• **Objective**: Reproduce the lines starting at the beginning of the saved entries and ending at the line containing "Looking at the screenshot, I should coord(105,447).", with both ends included. Omit the pictures from your answer.

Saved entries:
>> begin
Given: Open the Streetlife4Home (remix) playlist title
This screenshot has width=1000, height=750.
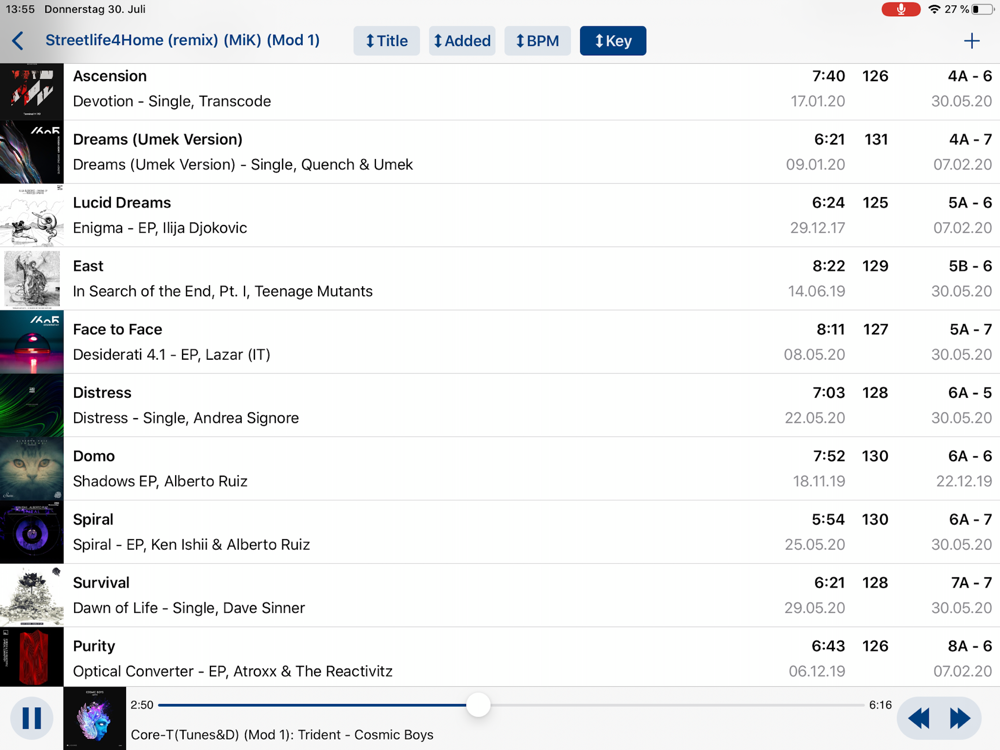Looking at the screenshot, I should pyautogui.click(x=182, y=40).
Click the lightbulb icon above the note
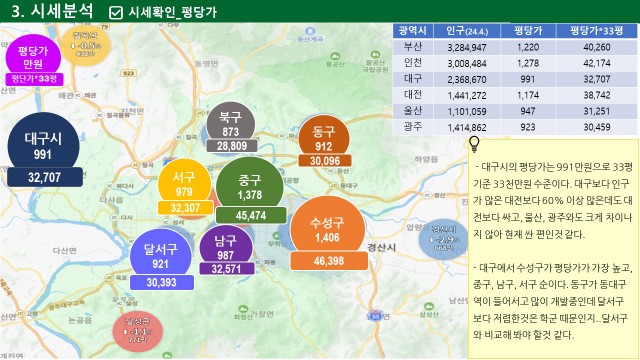 474,144
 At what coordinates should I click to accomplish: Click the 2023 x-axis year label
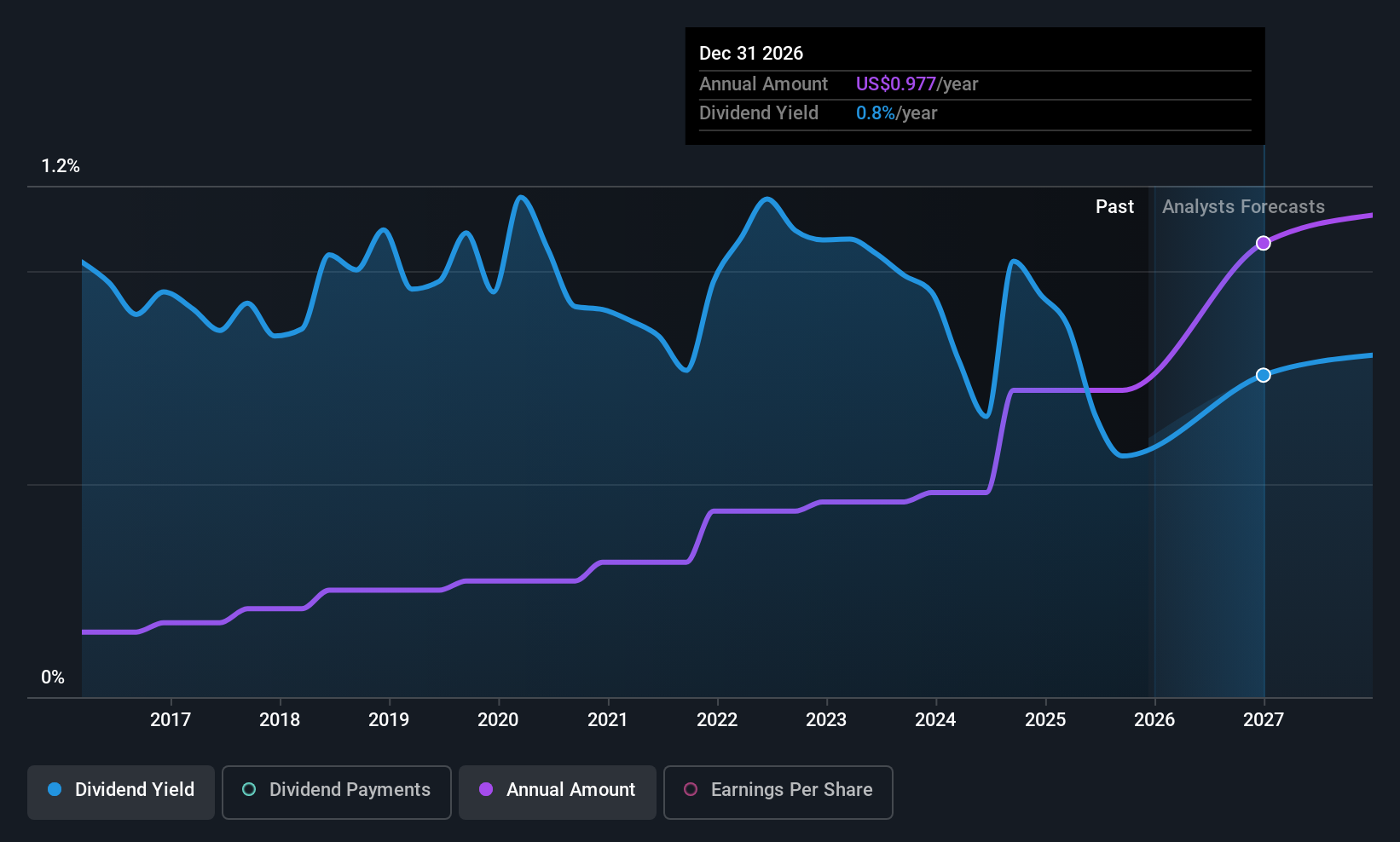click(x=826, y=720)
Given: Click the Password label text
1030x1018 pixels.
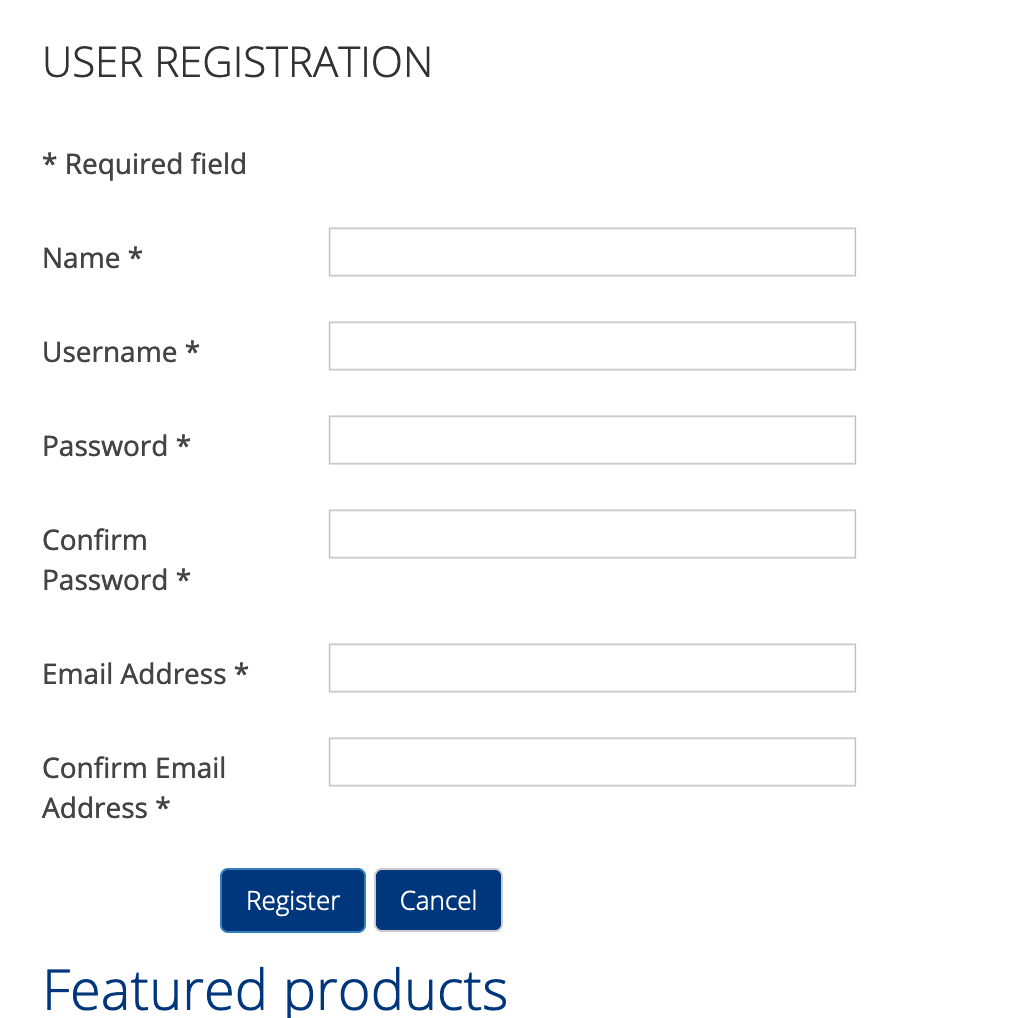Looking at the screenshot, I should coord(105,447).
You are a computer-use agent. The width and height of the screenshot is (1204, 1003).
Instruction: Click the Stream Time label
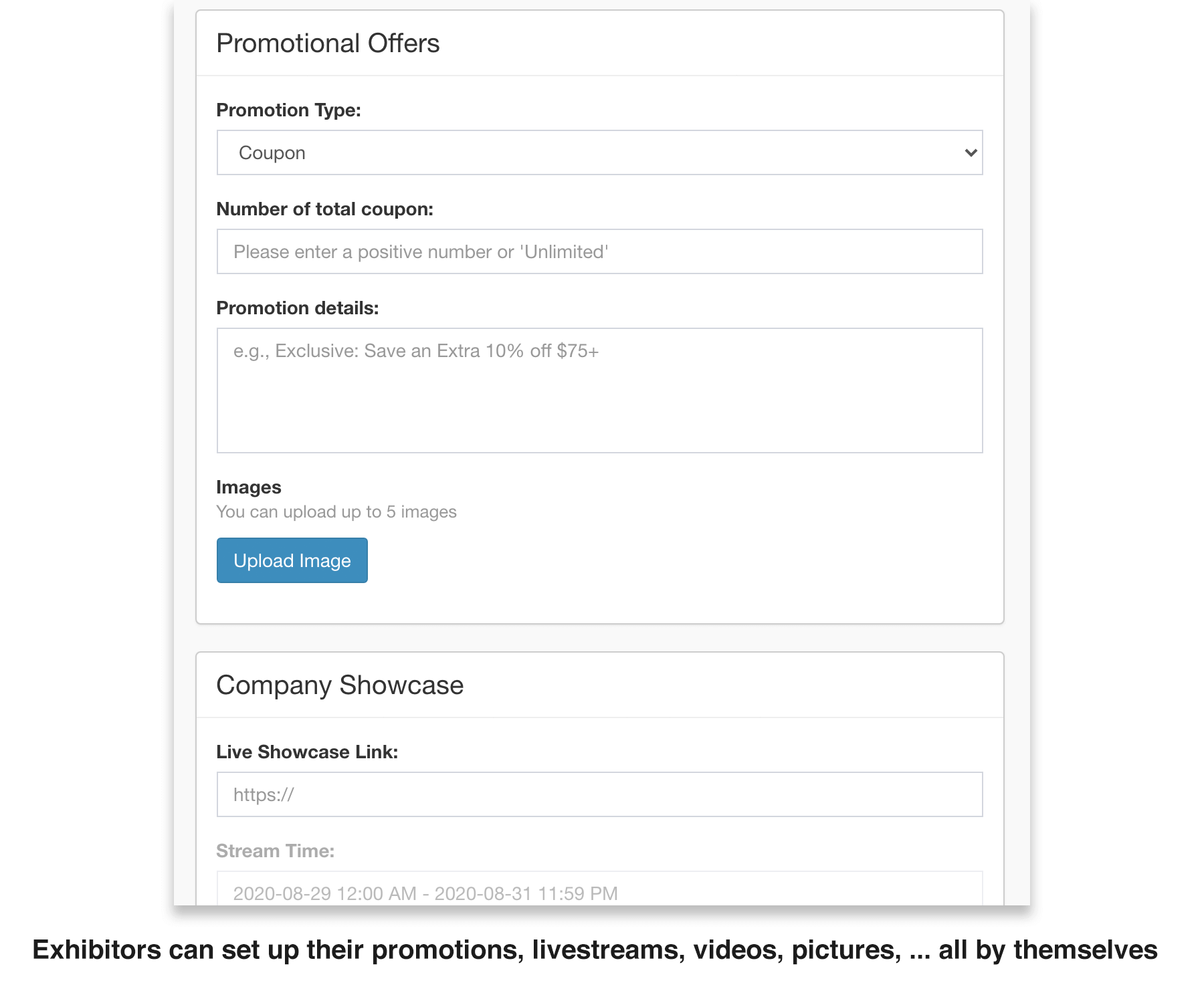coord(275,851)
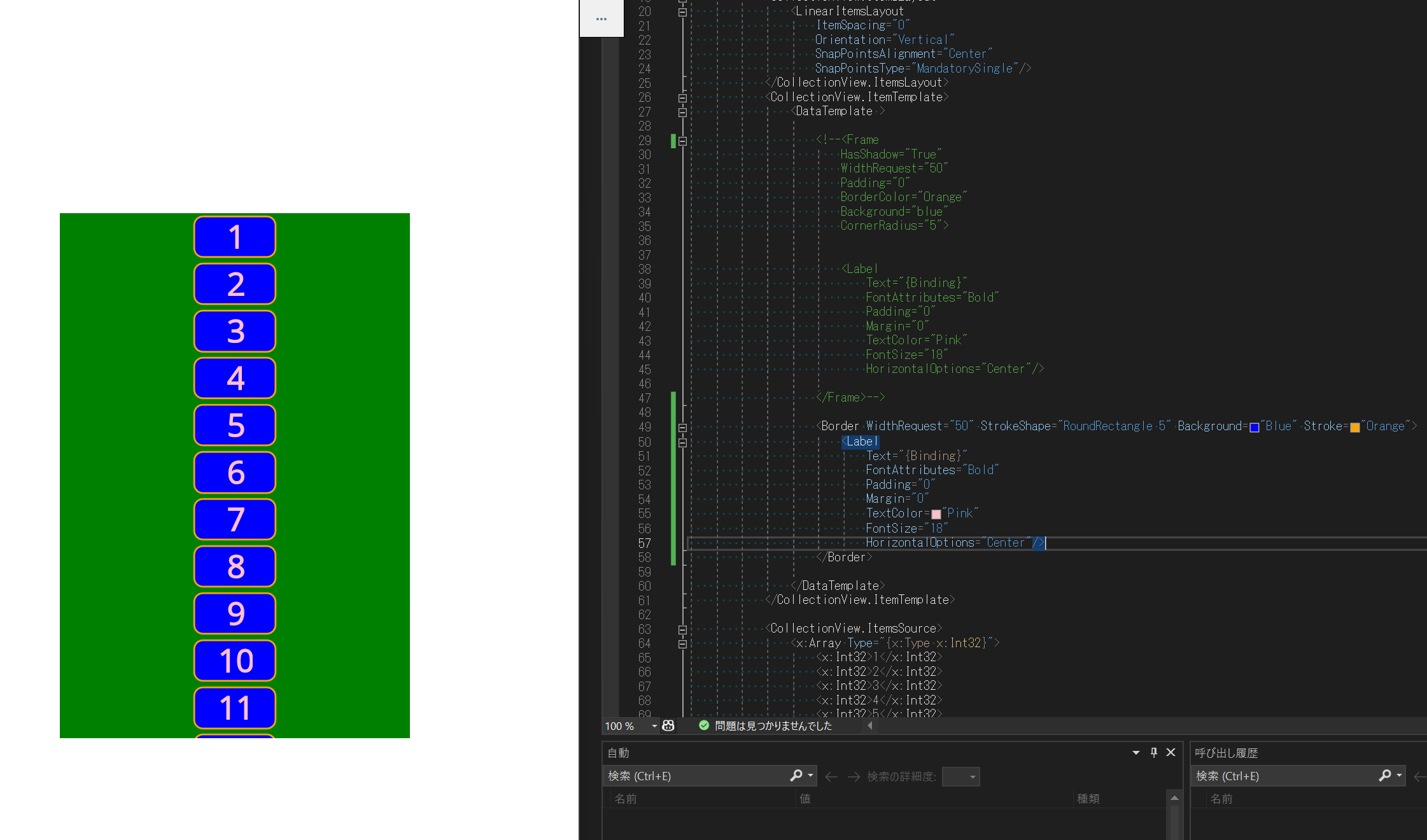
Task: Select the 呼び出し履歴 panel
Action: point(1227,753)
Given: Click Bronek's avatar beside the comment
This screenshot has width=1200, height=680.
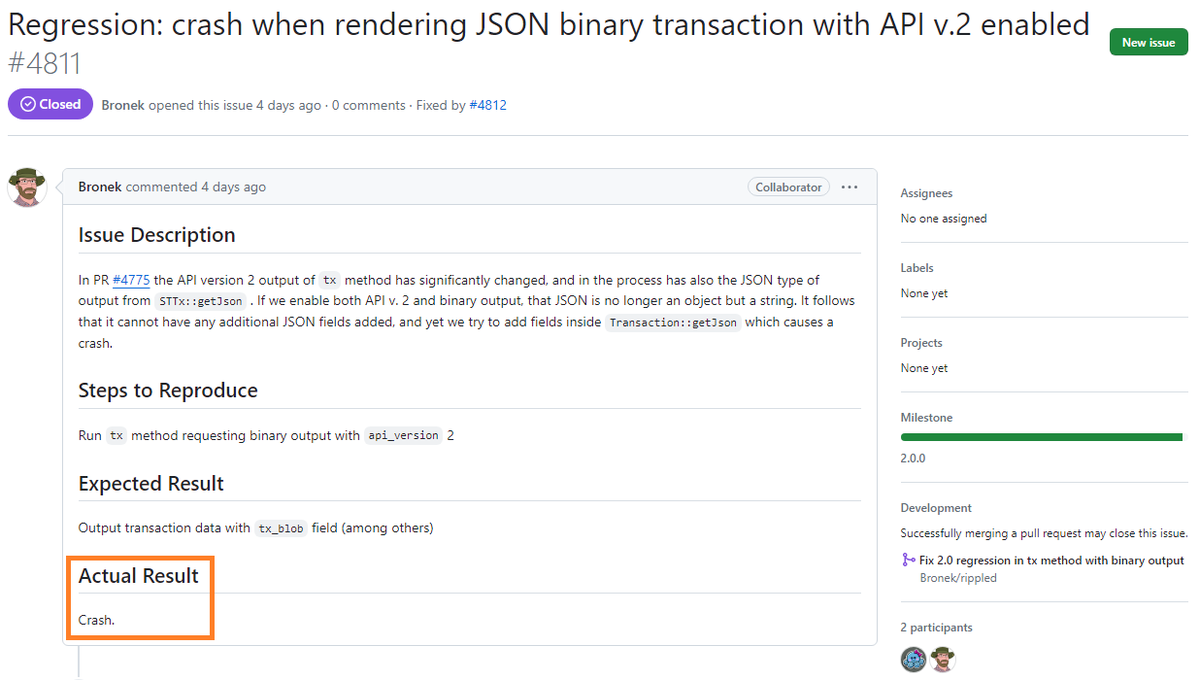Looking at the screenshot, I should tap(27, 187).
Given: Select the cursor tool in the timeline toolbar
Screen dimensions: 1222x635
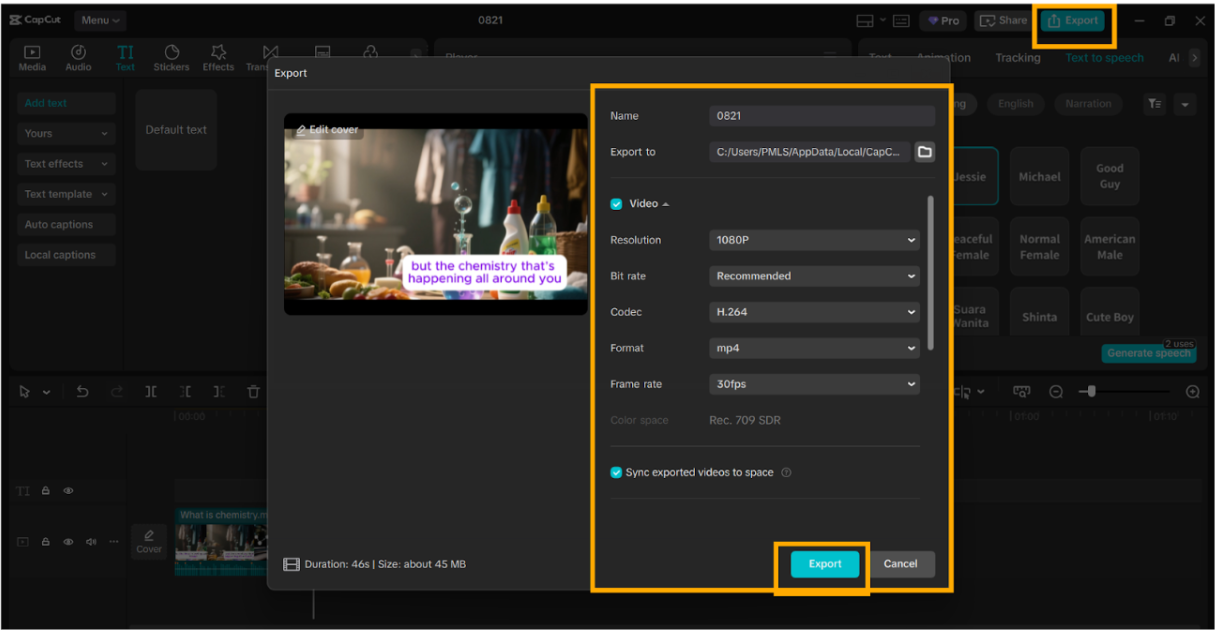Looking at the screenshot, I should click(x=24, y=391).
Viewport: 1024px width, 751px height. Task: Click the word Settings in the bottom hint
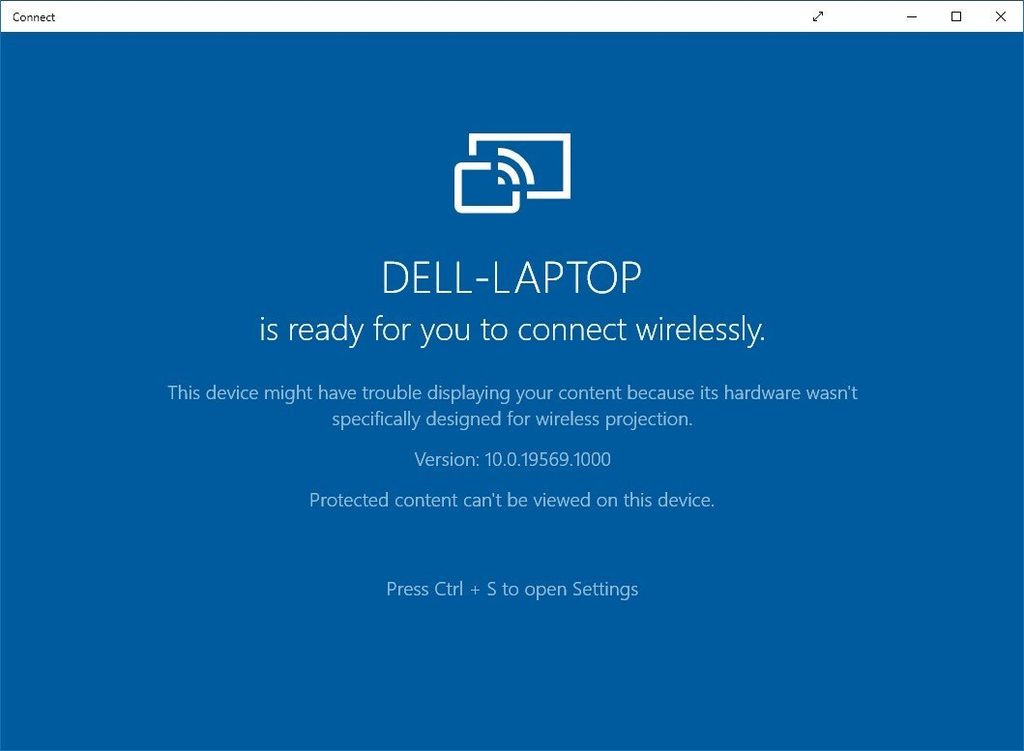point(605,589)
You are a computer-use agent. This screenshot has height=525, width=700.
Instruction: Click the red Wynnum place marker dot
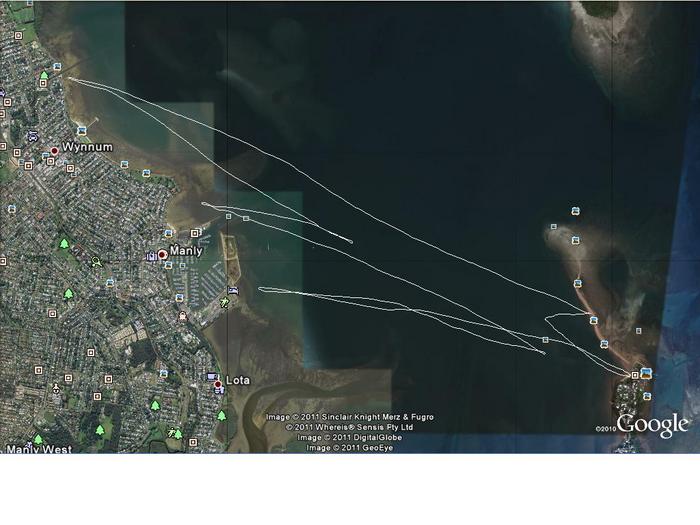pyautogui.click(x=55, y=151)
>> end
• **Task answer**:
Given: Open the Streetlife4Home (remix) playlist title
This screenshot has width=1000, height=750.
Looking at the screenshot, I should pyautogui.click(x=182, y=40).
Click the lightbulb icon above the note
 474,144
 At what coordinates should I click to accomplish: Click the 2023 x-axis year label
click(x=826, y=720)
Given: Click the Password label text
1030x1018 pixels.
Looking at the screenshot, I should coord(105,447).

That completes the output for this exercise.